**YOUR ASSIGNMENT**
Could you reproduce the lines below from the one with "is (614, 1156)." through the one with "Given: Click the small"? Keep both ends and add nothing.

**DATA RECORDS**
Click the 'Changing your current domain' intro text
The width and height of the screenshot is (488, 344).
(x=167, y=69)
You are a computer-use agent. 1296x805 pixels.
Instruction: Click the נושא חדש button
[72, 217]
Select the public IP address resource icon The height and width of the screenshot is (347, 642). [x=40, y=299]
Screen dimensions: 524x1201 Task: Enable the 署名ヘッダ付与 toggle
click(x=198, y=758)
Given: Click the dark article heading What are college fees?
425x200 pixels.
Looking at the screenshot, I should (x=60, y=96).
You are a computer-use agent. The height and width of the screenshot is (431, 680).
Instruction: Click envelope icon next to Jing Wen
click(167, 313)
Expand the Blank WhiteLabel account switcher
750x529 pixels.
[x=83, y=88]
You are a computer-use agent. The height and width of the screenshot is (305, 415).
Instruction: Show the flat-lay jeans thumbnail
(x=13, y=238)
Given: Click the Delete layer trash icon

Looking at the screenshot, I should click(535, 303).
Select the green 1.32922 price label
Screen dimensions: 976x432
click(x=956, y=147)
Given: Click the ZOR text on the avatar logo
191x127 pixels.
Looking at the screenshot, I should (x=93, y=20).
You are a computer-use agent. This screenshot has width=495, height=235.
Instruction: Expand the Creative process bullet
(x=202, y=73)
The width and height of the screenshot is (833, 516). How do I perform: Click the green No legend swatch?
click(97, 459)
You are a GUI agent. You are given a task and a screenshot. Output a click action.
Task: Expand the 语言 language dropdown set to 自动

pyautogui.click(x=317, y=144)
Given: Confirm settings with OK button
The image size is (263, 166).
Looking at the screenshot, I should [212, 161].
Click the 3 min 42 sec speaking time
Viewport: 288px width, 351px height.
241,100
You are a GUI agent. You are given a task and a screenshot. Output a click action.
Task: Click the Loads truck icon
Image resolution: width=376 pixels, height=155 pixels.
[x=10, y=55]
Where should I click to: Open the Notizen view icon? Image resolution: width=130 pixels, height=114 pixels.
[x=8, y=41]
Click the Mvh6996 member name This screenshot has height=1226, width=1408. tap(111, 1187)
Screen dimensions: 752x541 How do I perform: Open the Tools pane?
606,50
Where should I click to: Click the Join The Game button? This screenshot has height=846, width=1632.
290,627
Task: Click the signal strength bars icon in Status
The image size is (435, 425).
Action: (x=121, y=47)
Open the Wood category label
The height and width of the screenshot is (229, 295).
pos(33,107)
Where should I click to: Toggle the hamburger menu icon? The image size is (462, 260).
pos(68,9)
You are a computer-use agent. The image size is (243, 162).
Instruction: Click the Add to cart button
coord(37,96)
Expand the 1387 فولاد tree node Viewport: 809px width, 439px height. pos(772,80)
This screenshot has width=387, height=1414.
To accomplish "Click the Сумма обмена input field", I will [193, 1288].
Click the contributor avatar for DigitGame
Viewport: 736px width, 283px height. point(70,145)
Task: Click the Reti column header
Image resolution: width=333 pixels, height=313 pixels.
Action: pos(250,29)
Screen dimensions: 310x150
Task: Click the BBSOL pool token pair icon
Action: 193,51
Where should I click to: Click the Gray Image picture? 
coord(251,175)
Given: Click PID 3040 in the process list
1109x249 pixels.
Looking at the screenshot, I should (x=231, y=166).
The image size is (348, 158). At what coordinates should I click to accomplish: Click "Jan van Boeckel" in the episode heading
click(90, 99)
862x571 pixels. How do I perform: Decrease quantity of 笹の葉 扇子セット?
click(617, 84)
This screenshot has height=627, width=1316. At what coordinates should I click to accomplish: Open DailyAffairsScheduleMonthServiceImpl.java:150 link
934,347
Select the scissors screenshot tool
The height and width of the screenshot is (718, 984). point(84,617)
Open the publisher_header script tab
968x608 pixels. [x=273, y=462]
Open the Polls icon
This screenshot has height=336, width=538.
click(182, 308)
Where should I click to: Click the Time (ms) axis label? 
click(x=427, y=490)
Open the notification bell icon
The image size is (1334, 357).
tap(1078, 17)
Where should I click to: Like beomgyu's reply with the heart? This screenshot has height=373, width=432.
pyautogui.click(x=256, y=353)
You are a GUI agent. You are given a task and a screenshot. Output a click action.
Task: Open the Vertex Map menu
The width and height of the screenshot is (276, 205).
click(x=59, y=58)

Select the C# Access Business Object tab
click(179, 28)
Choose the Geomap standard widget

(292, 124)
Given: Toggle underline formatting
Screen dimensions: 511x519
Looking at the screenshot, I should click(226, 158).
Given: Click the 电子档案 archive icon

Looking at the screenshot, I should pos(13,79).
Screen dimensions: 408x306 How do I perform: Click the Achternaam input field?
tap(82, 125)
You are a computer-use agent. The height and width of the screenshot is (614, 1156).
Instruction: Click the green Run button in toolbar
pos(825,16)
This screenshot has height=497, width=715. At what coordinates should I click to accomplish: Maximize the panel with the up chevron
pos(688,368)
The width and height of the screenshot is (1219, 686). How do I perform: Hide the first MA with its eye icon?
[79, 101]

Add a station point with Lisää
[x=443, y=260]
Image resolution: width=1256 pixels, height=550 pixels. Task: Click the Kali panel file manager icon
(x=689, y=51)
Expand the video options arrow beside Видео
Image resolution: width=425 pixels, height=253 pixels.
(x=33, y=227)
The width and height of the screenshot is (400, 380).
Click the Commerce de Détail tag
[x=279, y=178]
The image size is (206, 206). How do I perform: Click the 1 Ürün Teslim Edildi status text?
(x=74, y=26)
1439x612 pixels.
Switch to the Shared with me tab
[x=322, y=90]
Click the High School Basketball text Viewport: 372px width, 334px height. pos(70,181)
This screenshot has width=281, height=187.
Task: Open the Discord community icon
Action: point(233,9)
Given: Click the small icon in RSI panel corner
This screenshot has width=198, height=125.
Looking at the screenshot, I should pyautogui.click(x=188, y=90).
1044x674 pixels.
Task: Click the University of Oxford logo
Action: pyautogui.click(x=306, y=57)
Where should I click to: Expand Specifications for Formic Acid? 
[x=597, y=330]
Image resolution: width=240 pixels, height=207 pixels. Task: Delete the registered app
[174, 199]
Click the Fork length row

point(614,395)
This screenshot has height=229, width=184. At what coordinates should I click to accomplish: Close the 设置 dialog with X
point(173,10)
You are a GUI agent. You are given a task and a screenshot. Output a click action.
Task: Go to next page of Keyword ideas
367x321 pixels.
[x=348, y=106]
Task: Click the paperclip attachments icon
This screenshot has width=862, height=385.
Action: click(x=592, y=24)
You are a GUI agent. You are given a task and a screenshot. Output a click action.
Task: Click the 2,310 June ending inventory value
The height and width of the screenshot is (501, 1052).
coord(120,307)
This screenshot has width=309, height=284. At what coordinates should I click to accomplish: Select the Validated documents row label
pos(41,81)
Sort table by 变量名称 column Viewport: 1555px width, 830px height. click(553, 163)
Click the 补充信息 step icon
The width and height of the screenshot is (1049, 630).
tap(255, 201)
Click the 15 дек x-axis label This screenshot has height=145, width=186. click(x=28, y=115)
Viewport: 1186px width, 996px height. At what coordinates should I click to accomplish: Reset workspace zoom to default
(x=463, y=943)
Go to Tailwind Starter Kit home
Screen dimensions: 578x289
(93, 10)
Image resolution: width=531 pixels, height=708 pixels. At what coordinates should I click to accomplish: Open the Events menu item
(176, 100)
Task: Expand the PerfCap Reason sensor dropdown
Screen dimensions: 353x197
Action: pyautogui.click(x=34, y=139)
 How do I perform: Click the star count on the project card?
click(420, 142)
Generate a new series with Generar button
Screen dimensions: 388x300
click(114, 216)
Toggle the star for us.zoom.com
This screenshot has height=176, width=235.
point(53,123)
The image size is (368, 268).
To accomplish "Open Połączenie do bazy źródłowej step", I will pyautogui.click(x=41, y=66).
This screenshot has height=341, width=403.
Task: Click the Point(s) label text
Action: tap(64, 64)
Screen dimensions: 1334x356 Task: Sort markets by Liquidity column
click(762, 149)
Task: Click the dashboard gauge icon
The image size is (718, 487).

**ANSWER TO THIS PROBLEM**
You are a computer-use agent. The height and width of the screenshot is (614, 1156).
Instruction: Click the green Run button in toolbar
pos(825,16)
This screenshot has height=497, width=715. At what coordinates should I click to accomplish: Maximize the panel with the up chevron
pos(688,368)
The width and height of the screenshot is (1219, 686). How do I perform: Hide the first MA with its eye icon?
[79, 101]

Add a station point with Lisää
[x=443, y=260]
Image resolution: width=1256 pixels, height=550 pixels. Task: Click the Kali panel file manager icon
(x=689, y=51)
Expand the video options arrow beside Видео
Image resolution: width=425 pixels, height=253 pixels.
(x=33, y=227)
The width and height of the screenshot is (400, 380).
Click the Commerce de Détail tag
[x=279, y=178]
The image size is (206, 206). How do I perform: Click the 1 Ürün Teslim Edildi status text?
(x=74, y=26)
1439x612 pixels.
Switch to the Shared with me tab
[x=322, y=90]
Click the High School Basketball text Viewport: 372px width, 334px height. pos(70,181)
This screenshot has width=281, height=187.
Task: Open the Discord community icon
Action: point(233,9)
Given: Click the small icon in RSI panel corner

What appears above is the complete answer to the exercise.